Not necessarily.  Did you know that carrots are in fact very high in sugar and as such should only be fed to rabbits occasionally and in small amounts! Naughty Bugs, hope he brushes his teeth regularly…

The main, staple daily diet for rabbits should consist of mostly hay and/or grass. This is what they would feed on in abundance in the wild, so no difference when at home as a domesticated pet. This contains what their bodies need to stay healthy. You can supplement this core diet with leafy green vegetables (such as cabbage) along with a small, measured amount of rabbit food pellets that you can buy at any pet store. If you stick to this as a core daily diet for your furry little ones, they will be just fine.

What about Lettuce?

Lots of people tend to feed lettuce leaves to their Rabbits. They’re fairly cheap, big leaves and rabbits seem to love chewing on them, so what’s wrong with them?  Well, lettuces whilst seeming like they might be a good, healthy source of food are actually mostly all water and have very little nutritional value to them at all (especially the lighter colored varieties). If you do decide to mix in some lettuce into your Rabbit’s diet – make sure it’s from the darker leaf lettuces.
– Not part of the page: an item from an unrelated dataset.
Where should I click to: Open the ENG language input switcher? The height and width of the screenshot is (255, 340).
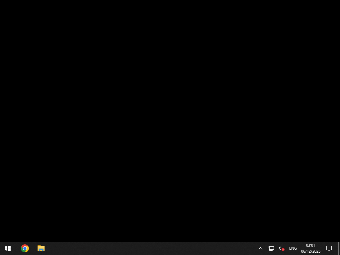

Another reason why you don’t want to feed too much lettuce to Rabbits, is that its actually bad for their digestion believe it or not and can cause tummy upsets in large quantities. Feed lettuce in small amounts and introduce this gradually into their diet and you should be fine.

Commercial Rabbit food – a good staple daily diet?

Actually, and maybe surprisingly, giving too much commercial rabbit food to your pets (such as pellets, nuggets & muesli, etc.) can cause weight gain and can also cause rabbits to not want to eat enough hay & grass any more (as commercial food is always infused with tasty flavors!). Instead, as stated before – much better to mix this in as part of their main diet, supplementing it with commercial pellets/food.

It’s very important to not replace a rabbits diet of hay and grass with commercial food, as hay and grass help to keep their teeth worn down and not get too long or sharp, plus it allows them to indulge in their natural foraging behavior that they would do in the wild. This helps alleviate boredom, increases happiness as well as mobility and fitness.

If you follow the above guidelines (yes, they are simple) then your rabbit will have as healthy a diet as they need and will be happier at the same time!